Een ding om in gedachten te houden bij het gebruik van het werkwoord Llamar is hoe de dubbele L wordt uitgesproken in het Spaans. In het Engels wordt de dubbele L uitgesproken zoals je een normale L zou uitspreken. In het Spaans, wanneer er twee L's samen zijn, maken ze een geluid dat lijkt op de Engelse Y (zoals in yam), of vaak klinkt het als de Engelse J (zoals in Jack). Er is nogal wat variatie in de uitspraak van de Spaanse taal afhankelijk van waar de Spaanse spreker vandaan komt. Op sommige plaatsen in Zuid-Amerika klinkt het zelfs als Sh (zoals in haai).
Llamar Present Indicatief
Yo | llamo | ik bel | Yo llamo a mi madre por teléfono. |
Tú | lama's | Je belt | Tú llamas al niño para cenar. |
Usted / él / ella | lama | Jij / hij / zij belt | Ella lama a su abuela todas las semanas. |
Nosotros | Llamamos | Wij bellen | Nosotros llamamos a la puerta. |
Vosotros | llamáis | Je belt | Vosotros llamáis profe a la profesora. |
Ustedes / ellos / ellas | llaman | Jij / zij bellen | Ellos llaman a los bomberos por el incendio. |
Llamar Preterite Indicatief
In het Spaans zijn er twee vormen van de verleden tijd, de preterite en de onvolmaakt.
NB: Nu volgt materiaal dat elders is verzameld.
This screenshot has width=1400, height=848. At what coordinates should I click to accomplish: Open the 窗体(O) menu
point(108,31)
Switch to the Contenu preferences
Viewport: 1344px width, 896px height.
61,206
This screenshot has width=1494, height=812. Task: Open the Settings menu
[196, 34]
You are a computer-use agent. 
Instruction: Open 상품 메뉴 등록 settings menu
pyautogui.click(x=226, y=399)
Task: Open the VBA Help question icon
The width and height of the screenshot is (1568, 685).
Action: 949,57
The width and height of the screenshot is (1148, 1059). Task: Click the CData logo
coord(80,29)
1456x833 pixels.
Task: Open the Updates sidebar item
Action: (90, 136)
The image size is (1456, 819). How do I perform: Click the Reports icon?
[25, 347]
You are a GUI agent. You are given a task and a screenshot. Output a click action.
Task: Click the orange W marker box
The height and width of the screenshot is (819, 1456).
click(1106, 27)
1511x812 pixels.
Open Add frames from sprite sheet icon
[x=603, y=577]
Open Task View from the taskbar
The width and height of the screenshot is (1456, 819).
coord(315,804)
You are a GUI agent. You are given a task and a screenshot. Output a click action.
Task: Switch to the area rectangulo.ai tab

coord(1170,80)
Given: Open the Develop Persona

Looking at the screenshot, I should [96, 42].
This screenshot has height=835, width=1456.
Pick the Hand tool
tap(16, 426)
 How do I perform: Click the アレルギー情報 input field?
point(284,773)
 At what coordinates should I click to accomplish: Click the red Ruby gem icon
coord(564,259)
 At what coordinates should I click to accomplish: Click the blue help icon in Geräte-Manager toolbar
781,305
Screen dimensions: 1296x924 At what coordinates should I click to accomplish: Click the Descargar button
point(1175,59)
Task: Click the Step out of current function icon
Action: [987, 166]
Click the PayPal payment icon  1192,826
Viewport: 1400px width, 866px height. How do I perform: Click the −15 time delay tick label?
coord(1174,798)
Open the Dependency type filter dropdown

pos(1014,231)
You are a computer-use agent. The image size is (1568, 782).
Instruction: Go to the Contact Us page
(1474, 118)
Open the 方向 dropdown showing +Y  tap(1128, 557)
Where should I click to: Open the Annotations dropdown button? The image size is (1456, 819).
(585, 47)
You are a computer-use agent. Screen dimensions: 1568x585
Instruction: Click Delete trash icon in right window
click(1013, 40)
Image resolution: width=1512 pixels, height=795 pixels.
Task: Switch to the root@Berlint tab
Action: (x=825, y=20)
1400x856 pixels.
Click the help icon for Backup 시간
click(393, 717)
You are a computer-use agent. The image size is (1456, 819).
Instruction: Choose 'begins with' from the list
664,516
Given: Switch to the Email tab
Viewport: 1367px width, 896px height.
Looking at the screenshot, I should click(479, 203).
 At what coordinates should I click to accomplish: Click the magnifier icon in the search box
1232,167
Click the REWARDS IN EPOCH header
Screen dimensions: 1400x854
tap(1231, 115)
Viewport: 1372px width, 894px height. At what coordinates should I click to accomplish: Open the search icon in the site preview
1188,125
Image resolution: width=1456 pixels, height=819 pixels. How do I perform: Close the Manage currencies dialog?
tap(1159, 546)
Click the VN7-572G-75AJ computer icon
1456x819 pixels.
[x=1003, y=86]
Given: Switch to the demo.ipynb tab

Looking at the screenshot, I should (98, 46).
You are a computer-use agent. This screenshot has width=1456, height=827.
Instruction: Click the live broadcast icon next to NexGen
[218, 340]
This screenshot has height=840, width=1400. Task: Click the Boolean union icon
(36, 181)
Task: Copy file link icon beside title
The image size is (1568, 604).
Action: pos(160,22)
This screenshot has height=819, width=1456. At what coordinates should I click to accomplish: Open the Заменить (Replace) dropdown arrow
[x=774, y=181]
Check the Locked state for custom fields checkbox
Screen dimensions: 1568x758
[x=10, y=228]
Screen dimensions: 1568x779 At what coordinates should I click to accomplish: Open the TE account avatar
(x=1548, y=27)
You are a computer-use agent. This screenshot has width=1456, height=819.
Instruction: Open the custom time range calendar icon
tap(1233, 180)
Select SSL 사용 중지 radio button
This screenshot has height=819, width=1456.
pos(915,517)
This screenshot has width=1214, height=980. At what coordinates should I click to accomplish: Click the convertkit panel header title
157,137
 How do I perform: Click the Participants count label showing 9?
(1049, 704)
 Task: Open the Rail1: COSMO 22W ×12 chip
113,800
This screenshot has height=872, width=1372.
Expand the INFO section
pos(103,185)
De preterite wordt gebruikt om te praten over punctuele gebeurtenissen of gebeurtenissen die in het verleden een bepaald einde hebben gehad. Vergeet niet het accentteken op de laatste klinker van de yo en usted / él / ellavormt zich in de preteriet.
Yo | llamé | ik belde | Yo llamé a mi madre por teléfono. |
Tú | llamaste | Je hebt gebeld | Tú llamaste al niño para cenar. |
Usted / él / ella | llamó | Jij / hij / zij heeft gebeld | Ella llamó a su abuela todas las semanas. |
Nosotros | Llamamos | We belden | Nosotros llamamos a la puerta. |
Vosotros | llamasteis | Je hebt gebeld | Vosotros llamasteis profe a la profesora. |
Ustedes / ellos / ellas | Llamaron | Jij / zij belden | Ellos llamaron a los bomberos por el incendio. |
Llamar Imperfect Indicatief
De onvolmaakte tijd wordt gebruikt om te praten over achtergrondgebeurtenissen, lopende of gewone acties in het verleden. Het kan in het Engels worden vertaald als "riep" of "gebruikt om te bellen".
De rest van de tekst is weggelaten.